Today, The Lancet published “Ten scientific reasons in support of airborne transmission of SARS-CoV-2,” co-authored by Zeynep Tufekci, alongside Trisha Greenhalgh, Jose L Jimenez, Kimberly A Prather, David Fisman, and Robert Schooley.
If medical journals are not your typical idea of light reading, you may be surprised: it’s a succinct round-up of documented evidence that supports understanding Covid as a primarily-airborne disease:
In conclusion, we propose that it is a scientific error to use lack of direct evidence of SARS-CoV-2 in some air samples to cast doubt on airborne transmission while overlooking the quality and strength of the overall evidence base. There is consistent, strong evidence that SARS-CoV-2 spreads by airborne transmission. Although other routes can contribute, we believe that the airborne route is likely to be dominant. The public health community should act accordingly and without further delay.
Thick discourse doesn’t scale
On Tuesday, Tressie McMillan Cottom appeared on the Ezra Klein Show for a wide-ranging podcast. They discussed status structures, framing disability, the limits of our imaginations in recognizing genius, and much more.
Within that conversation, Klein referenced the idea of thick description, noting “we are having the thickest conversation possible in the thinnest mediums possible.” Dr. McMillan Cottom’s thoughts on the mismatch between topics of public dialogue and the venues is worth quoting:
I think what we’re seeing is an unspoken desire for exactly that kind of [thick] work, but a media ecosystem and an attention economy that just cannot allow that to happen. That takes a lot of human beings, a lot of human power, takes a lot of willingness to embrace risk because you’re going to mess it up. You’re going to fail, and you’re going to piss somebody — right? This is just going to happen. There’s a lot of risk involved.

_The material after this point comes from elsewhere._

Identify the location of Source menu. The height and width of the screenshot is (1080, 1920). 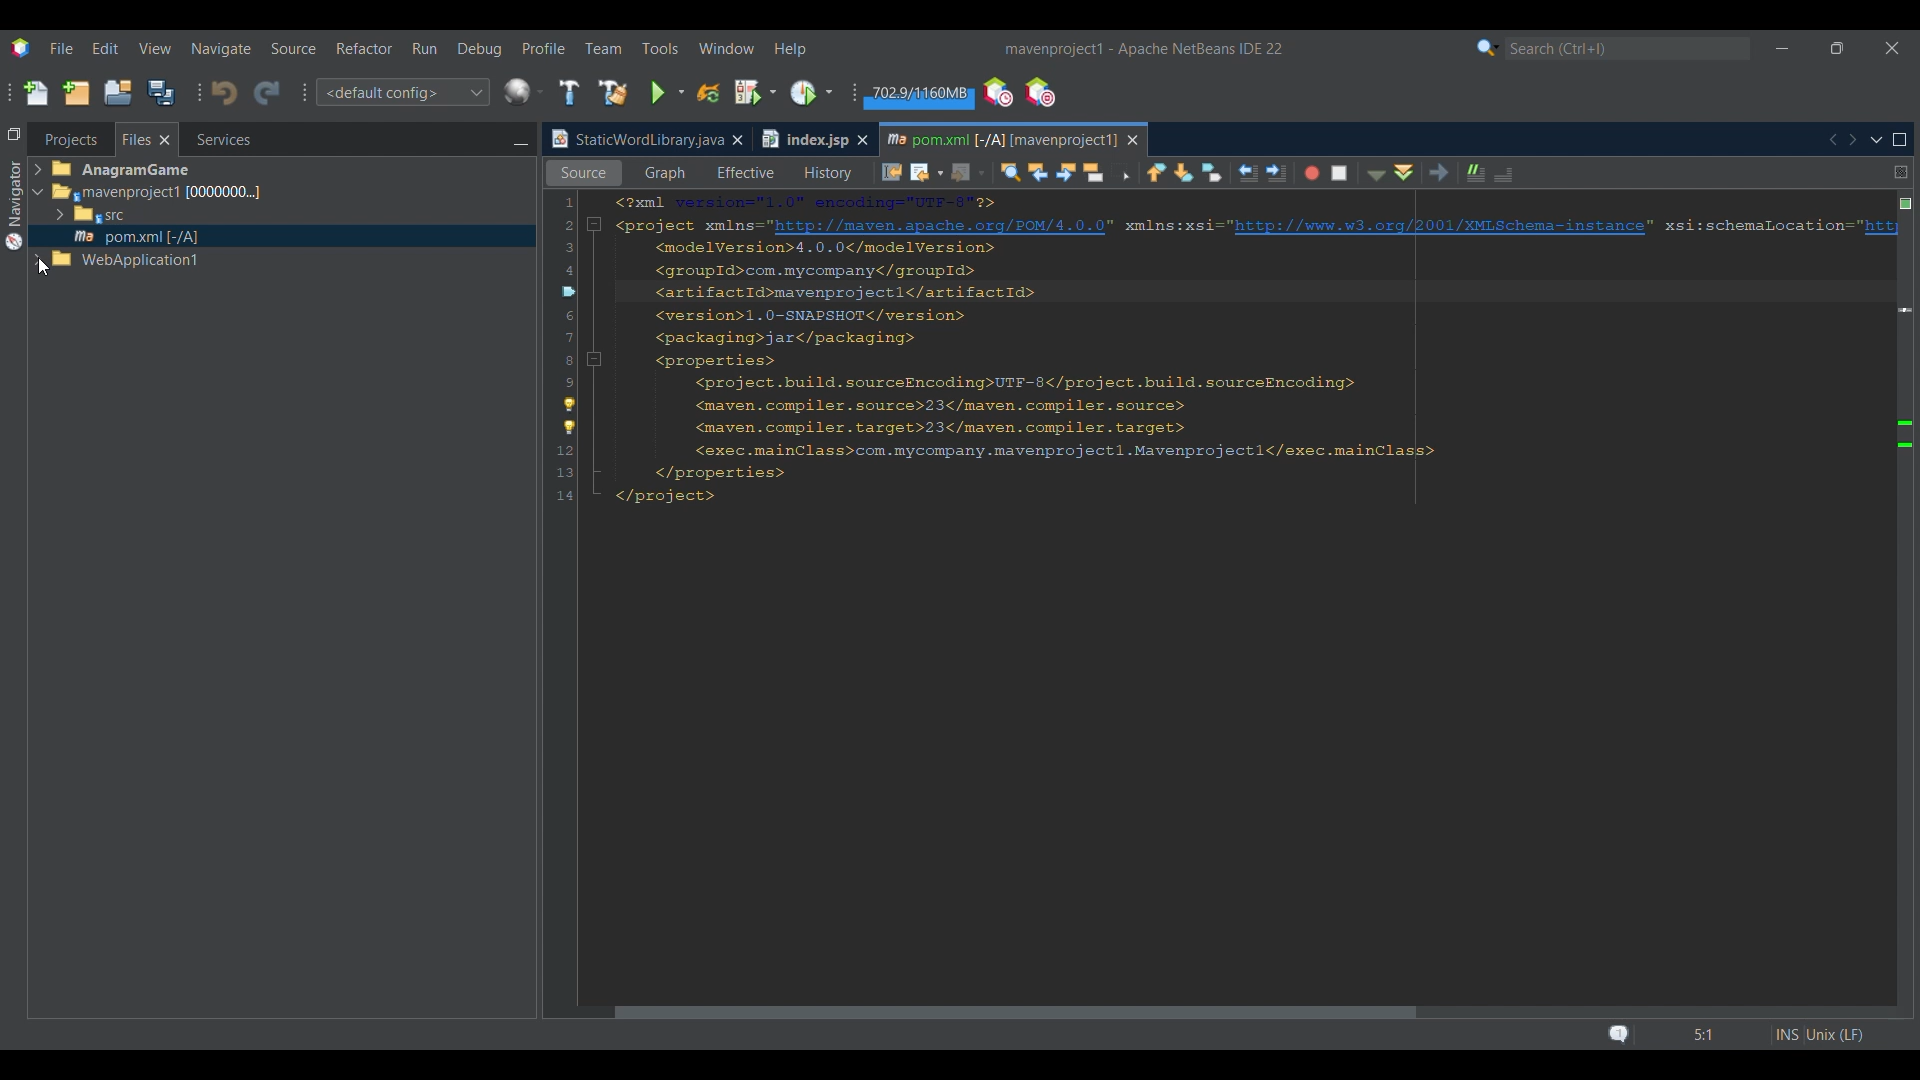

We don’t have a culture right now for scale and efficiency that can be productive. That’s for a culture that mostly agrees on who and what it is is mostly functioning the way most people need it to function for a good life. We don’t have that culture. And so I tell people, maximizing efficiency is for very different political body and public discourse than the one we have. The one we have is trying to grapple with potentially massive social change and social transformation. That is a culture that needs messier, more nuanced places for public discourse. Trying to skip over that to get to the scale and efficiency part is how you become antagonistic to the audience.
Recent publications and appearances
"If you have something like Instagram, which has been designed for a type of lifestyle sharing, what does it mean to make violence legible?” Rachel Kuo spoke with Vox about how Asian news sites like NextShark brought attention to anti-Asian racism at the cost of circulating graphic imagery.
“If I was a betting man, I would say that the early rulings would lead me to expect that the oversight board will overturn Facebook's decisions.” Daniel Kreiss and Shannon McGregor were quoted by Politico on Facebook’s past content moderation failings and their implication for the oversight board’s consideration of Donald Trump’s suspension.
Zeynep Tufekci weighed in on the media framing of ‘breakthrough’ variants, criticizing alarmist headlines in particular:
The “Informal, Criminalized, Precarious: Sex Workers Organizing Against Barriers” conference is wrapping up, but you can still view recordings of past panels on the conference site.
Coming soon
Alice Marwick will speak on a panel about disinformation in the digital age for the 2021 #SpeechMatters conference on April 20.
On April 24, Rachel Kuo will lead an Asian-American Feminist Media Making Workshop for the NYC Asian American Student Conference.
Rachel Kuo is co-facilitating an Ethical and Effective Public Scholarship workshop on April 30, as part of Boston College’s conference on Building the Fugitive Academy: Communication, Culture, Media, & Rhetoric Scholars on the Work of Transformation.
Francesca Tripodi will talk “Misinformation, Disinformation, and Media Literacy in a Less-Centralized Social Media Universe” on Tuesday, May 11 as part of the Reimagine the Internet conference from the Knight First Amendment Institute at Columbia University and the Institute for Digital Public Infrastructure at the University of Massachusetts, Amherst.
And on May 12, the new UNC AI Decision-Making Research Program (AI-DR) will host a conversation with founding director Ifeoma Ajunwa and Kate Crawford. We’re excited to welcome AI-DR to the UNC community and hope you’ll join us in celebrating their launch!
Rest of Web
The University of Amsterdam is hiring eight(!) faculty positions in their Department of Media Studies.
The Markup published a new report on Google blocking advertisers from using social and racial justice terms, including Black Lives Matter, to find YouTube videos and channels upon which to advertise.